The Netflix 90-minute investigative documentary tries to solve the cryptographic mystery that many people are still trying to figure out today. The crypto swindler film depicts Cotten as a geeky, upbeat, likable CEO immersed in Bitcoin and passionate about technology.

According to the documentary, Cotten invested his money in islands, automobiles, and real estate during the cryptocurrency mania of 2017. He also spent time traveling around the world while running his exchange.

However, in 2018, Bitcoin plummeted, and investors rushed to withdraw their money but could not do so. He claimed that bankers did not trust crypto exchanges and had frozen his account due to the delay. In January 2019, Cotten’s wife, Jennifer Robertson, revealed that he had died in December. The exchange was shortly after entirely disabled.

While the investive documentary is entertaining and does not require any crypto experience to understand, many in the crypto community who have closely followed the story or got hurt by the collapse of the exchange found it particularly satisfying.

What is the truth? Is the crypto swindler still alive?

The problem with conspiracy theories is that they quickly tend to grow out of control and aren’t on the most up-to-date evidence. To this day, some investors are unconvinced that crypto swindler is truly dead. Most investors and viewers believe the crypto swindler faked his death and absconded with millions of dollars worth of client funds.

True crime aficionados are ravenous for con artists, fraudsters, and multi-million dollar cons. Following in the footsteps of Bad Vegan, Inventing Ana, and The Tinder Swindler, they can’t get enough of swindlers and scams that defraud millions.

Following the debut of The Tinder Swindler, Simon Leviev, better known as the Tinder Swindler, revealed that he amassed his fortune through Bitcoin. According to Leviev, he acquired Bitcoins in 2011 when they were worth nothing.

In January 2019, Ontario’s largest cryptocurrency exchange, co-founded by Cotten in 2013, QuadrigaCX, was shut down. In April 2019, the exchange filed for bankruptcy with CA$215 million ($172 million) in debts and only CA$28 million ($22 million) in assets, as reported by The Ottawa Citizen.

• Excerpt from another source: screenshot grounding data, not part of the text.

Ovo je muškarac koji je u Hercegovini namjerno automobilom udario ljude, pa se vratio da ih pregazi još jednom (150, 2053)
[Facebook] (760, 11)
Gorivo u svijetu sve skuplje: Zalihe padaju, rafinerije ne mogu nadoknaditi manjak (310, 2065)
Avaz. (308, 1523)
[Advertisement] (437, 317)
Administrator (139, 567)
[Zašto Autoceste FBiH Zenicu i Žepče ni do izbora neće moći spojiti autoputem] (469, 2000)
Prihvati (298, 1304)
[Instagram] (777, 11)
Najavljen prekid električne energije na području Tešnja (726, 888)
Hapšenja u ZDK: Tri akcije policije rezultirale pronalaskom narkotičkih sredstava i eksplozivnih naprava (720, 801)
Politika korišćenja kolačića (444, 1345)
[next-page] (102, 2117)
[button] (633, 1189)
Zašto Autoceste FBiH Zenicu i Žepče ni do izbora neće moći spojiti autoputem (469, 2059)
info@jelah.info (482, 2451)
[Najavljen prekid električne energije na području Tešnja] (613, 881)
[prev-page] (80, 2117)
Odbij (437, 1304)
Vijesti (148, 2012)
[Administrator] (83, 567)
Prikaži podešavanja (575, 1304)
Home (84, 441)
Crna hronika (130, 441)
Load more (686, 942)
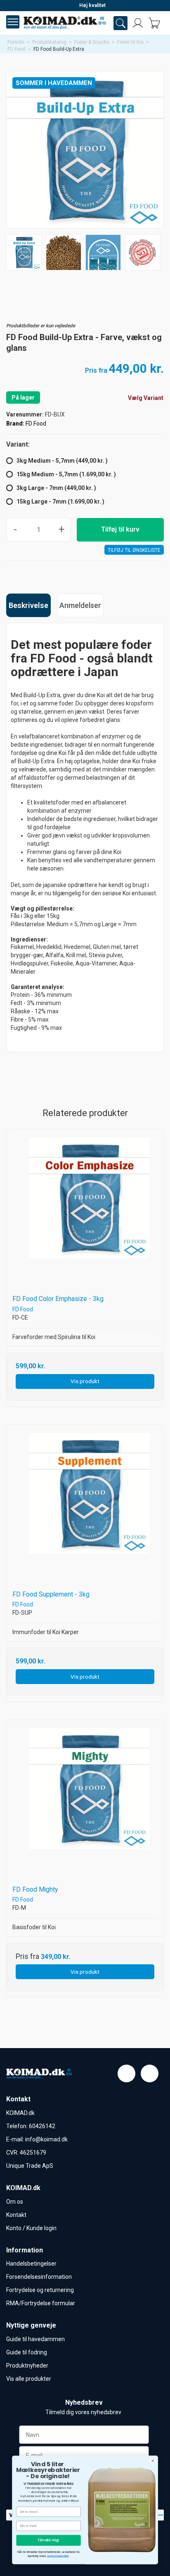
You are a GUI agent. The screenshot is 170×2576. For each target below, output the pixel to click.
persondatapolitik (58, 2555)
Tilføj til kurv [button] (120, 529)
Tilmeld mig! (48, 2539)
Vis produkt (85, 1381)
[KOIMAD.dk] (65, 23)
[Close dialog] (152, 2460)
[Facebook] (126, 2073)
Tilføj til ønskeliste (134, 550)
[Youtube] (149, 2073)
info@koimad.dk (46, 2139)
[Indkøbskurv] (154, 23)
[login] (138, 23)
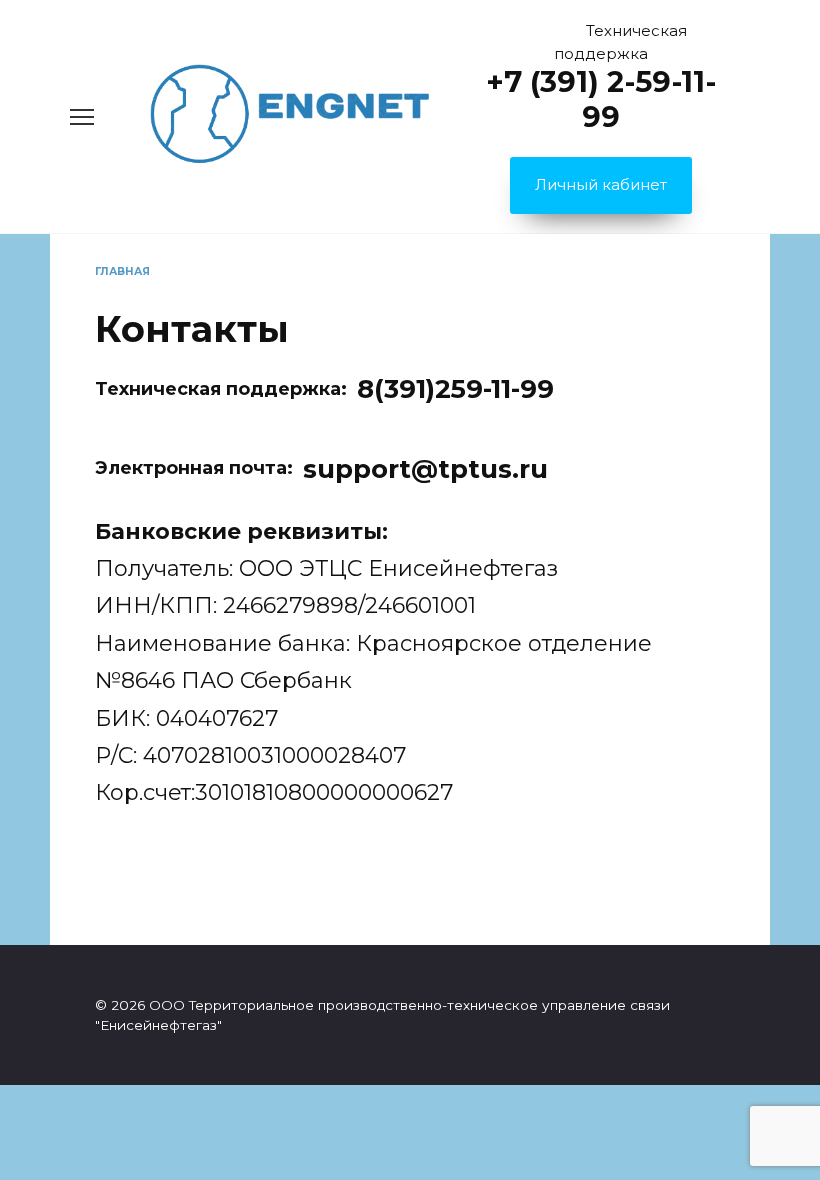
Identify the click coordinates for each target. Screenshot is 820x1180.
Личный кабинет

Earlier this year, Cryptopolitan reported that the chief financial officer of Wonderland, who goes by the name OxSifu on Twitter, was identified as Michael Patryn. Michael is an ex-convict and co-founder of bankrupt Canadian crypto exchange QuadrigaCX. Are there a lot of crypto scams surrounding the QuadrigaCX? Are both of its founder’s crypto swindlers? Is it just bad luck, or is it something more sinister? The rumors never cease.